● Problem details
Scan the entries for the word "plus" and return every line that has it.

Data for analysis section start

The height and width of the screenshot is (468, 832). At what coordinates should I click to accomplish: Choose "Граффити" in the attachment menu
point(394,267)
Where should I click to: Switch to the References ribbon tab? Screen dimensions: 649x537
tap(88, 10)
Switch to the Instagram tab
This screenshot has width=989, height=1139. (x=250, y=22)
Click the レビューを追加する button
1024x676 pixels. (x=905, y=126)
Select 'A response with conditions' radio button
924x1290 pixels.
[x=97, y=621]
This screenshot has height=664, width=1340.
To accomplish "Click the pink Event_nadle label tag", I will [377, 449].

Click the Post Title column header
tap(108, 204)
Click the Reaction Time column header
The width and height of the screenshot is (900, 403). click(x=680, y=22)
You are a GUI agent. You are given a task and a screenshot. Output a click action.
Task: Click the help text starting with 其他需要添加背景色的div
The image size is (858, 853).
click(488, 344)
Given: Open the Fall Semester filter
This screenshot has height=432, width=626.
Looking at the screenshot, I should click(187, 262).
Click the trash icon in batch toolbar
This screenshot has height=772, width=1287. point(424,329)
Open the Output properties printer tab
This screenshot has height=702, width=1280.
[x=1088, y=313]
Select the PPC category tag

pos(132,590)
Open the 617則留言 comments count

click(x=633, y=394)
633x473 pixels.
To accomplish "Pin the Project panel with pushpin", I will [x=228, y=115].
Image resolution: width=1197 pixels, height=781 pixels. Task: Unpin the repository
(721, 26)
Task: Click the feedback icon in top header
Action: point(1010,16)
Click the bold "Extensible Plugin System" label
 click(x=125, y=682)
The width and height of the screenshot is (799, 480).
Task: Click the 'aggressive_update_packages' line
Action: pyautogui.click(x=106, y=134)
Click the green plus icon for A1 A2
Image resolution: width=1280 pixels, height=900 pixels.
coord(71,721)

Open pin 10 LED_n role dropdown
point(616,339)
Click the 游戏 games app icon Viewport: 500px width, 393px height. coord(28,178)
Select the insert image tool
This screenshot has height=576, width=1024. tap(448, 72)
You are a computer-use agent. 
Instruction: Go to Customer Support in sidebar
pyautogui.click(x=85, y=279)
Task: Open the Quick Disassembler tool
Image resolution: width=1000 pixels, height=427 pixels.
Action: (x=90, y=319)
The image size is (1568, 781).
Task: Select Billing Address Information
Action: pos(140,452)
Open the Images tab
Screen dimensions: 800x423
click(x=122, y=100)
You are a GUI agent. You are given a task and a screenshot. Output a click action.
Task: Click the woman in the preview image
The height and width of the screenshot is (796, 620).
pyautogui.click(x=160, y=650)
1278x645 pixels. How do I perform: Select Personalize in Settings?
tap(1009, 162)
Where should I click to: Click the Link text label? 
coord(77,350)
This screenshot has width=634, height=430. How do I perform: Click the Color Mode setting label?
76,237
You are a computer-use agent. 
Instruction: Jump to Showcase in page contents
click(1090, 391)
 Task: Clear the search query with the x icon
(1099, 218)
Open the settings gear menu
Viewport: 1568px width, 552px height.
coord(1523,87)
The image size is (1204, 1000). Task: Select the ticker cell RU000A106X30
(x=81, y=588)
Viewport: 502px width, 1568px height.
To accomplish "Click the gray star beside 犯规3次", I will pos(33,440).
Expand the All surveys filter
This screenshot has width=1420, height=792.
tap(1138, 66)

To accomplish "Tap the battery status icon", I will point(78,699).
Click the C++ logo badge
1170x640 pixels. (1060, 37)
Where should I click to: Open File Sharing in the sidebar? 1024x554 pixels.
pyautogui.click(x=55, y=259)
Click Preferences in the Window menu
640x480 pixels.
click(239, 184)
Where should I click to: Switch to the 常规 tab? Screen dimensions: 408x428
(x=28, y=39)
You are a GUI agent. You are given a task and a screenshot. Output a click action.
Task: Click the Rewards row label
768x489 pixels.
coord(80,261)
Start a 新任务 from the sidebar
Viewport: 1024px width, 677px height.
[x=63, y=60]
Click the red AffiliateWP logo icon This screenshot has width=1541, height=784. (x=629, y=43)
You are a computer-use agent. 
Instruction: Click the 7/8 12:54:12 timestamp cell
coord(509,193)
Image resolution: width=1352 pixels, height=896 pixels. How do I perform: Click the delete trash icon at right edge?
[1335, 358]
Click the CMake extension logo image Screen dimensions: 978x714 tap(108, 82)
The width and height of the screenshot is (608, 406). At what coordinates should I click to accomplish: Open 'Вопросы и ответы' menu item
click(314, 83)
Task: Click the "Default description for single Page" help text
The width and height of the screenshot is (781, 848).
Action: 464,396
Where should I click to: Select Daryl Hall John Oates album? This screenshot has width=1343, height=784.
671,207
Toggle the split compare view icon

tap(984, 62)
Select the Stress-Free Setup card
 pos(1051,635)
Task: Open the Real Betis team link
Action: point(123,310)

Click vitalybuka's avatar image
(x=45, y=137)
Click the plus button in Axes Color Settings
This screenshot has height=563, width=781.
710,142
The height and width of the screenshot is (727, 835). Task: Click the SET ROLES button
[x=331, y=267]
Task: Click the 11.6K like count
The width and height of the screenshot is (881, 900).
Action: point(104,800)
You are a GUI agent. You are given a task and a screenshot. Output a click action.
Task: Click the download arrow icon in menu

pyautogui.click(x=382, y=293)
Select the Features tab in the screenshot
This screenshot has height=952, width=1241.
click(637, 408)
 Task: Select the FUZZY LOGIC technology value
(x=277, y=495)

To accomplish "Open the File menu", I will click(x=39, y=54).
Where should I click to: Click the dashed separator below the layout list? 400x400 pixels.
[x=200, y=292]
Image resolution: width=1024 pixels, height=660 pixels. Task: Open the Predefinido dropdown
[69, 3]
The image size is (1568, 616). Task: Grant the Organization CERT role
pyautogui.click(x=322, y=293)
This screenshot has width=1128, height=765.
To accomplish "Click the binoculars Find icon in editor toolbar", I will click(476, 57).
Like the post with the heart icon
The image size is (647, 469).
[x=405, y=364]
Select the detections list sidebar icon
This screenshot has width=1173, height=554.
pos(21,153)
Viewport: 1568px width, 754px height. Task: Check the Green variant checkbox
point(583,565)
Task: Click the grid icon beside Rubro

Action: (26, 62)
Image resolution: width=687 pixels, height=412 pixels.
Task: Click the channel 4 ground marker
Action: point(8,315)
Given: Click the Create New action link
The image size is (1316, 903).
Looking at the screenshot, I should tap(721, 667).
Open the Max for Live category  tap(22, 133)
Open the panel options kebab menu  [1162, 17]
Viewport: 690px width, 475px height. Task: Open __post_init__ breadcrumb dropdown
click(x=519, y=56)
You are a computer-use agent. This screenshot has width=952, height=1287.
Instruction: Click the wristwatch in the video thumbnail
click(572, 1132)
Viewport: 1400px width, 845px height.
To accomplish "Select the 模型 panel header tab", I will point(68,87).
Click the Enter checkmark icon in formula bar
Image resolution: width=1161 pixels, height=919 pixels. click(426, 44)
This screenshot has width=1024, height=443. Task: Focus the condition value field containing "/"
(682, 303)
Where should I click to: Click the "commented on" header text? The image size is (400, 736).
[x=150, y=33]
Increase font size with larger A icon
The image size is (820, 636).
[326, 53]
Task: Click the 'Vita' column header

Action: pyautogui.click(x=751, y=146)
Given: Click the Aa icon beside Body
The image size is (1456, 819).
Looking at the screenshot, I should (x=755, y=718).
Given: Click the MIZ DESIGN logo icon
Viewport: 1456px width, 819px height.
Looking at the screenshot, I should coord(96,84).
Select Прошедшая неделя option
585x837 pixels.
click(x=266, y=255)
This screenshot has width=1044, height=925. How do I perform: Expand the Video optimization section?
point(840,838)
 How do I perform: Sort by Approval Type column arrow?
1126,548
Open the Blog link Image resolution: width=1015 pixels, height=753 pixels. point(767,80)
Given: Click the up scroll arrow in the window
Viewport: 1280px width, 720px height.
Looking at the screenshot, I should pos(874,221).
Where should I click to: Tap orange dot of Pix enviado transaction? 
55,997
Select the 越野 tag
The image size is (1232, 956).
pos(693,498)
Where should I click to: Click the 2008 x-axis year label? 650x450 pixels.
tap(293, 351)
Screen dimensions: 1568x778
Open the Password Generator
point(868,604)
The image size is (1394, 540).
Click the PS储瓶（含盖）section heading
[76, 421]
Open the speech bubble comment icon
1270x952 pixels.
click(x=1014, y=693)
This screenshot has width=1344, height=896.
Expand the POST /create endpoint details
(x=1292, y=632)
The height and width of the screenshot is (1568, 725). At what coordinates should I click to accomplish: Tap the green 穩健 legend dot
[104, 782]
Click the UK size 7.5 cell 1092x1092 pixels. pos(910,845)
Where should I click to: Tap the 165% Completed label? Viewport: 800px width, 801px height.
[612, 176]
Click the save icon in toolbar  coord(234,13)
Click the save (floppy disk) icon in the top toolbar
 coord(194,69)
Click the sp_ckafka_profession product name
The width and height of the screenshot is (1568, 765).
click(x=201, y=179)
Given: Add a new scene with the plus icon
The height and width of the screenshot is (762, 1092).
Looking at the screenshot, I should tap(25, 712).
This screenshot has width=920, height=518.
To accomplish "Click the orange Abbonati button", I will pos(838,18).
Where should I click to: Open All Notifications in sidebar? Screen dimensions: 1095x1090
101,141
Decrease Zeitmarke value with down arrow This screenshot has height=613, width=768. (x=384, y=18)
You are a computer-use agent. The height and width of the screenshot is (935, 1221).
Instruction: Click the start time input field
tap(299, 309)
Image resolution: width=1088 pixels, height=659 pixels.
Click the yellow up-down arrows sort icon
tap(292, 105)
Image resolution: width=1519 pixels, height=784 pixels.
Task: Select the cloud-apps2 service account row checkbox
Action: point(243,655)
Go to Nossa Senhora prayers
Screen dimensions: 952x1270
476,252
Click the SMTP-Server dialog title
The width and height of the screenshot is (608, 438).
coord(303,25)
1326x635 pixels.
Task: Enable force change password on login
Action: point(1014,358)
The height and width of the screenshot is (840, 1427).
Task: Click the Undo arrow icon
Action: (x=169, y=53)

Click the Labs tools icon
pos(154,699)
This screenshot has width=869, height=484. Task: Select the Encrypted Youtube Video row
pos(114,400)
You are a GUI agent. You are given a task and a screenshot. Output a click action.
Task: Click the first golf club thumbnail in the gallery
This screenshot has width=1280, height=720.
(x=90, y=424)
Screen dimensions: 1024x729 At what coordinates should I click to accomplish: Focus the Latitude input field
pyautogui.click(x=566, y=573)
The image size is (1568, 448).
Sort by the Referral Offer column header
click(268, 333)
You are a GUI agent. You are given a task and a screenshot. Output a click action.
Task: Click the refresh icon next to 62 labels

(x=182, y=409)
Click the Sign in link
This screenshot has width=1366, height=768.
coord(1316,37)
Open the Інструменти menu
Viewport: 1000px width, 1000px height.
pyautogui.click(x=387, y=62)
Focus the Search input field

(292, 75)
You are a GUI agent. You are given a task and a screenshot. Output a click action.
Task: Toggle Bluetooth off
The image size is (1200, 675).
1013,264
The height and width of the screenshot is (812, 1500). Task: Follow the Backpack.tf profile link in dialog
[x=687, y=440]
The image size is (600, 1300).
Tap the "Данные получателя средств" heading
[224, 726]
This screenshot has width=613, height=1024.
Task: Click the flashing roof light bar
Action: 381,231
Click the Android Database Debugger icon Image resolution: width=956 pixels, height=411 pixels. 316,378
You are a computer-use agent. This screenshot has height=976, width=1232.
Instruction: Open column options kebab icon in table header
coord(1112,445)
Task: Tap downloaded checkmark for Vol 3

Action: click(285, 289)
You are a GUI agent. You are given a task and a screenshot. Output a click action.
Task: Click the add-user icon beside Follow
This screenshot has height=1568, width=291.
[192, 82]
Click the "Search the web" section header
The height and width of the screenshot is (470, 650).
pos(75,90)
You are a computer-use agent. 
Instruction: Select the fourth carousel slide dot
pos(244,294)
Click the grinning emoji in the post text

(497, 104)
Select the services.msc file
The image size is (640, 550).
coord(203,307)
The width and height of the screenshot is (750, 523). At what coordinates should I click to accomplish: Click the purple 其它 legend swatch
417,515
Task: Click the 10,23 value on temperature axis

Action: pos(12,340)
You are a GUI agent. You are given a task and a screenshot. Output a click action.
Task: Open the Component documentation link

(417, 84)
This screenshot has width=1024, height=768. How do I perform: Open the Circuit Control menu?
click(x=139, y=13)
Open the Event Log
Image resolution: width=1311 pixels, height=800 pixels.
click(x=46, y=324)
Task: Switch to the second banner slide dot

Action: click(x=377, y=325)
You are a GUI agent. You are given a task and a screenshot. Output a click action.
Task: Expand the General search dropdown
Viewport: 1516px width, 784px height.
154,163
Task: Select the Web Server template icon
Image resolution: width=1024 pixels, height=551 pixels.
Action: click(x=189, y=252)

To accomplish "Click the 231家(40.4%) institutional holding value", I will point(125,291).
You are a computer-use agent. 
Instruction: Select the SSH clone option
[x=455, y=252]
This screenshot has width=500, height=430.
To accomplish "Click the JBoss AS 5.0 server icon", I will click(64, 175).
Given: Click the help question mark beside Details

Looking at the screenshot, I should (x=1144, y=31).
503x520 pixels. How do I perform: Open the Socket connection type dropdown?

Data for analysis section end

● Your solution
Click the green plus icon for A1 A2
Click the plus button in Axes Color Settings
Given: Add a new scene with the plus icon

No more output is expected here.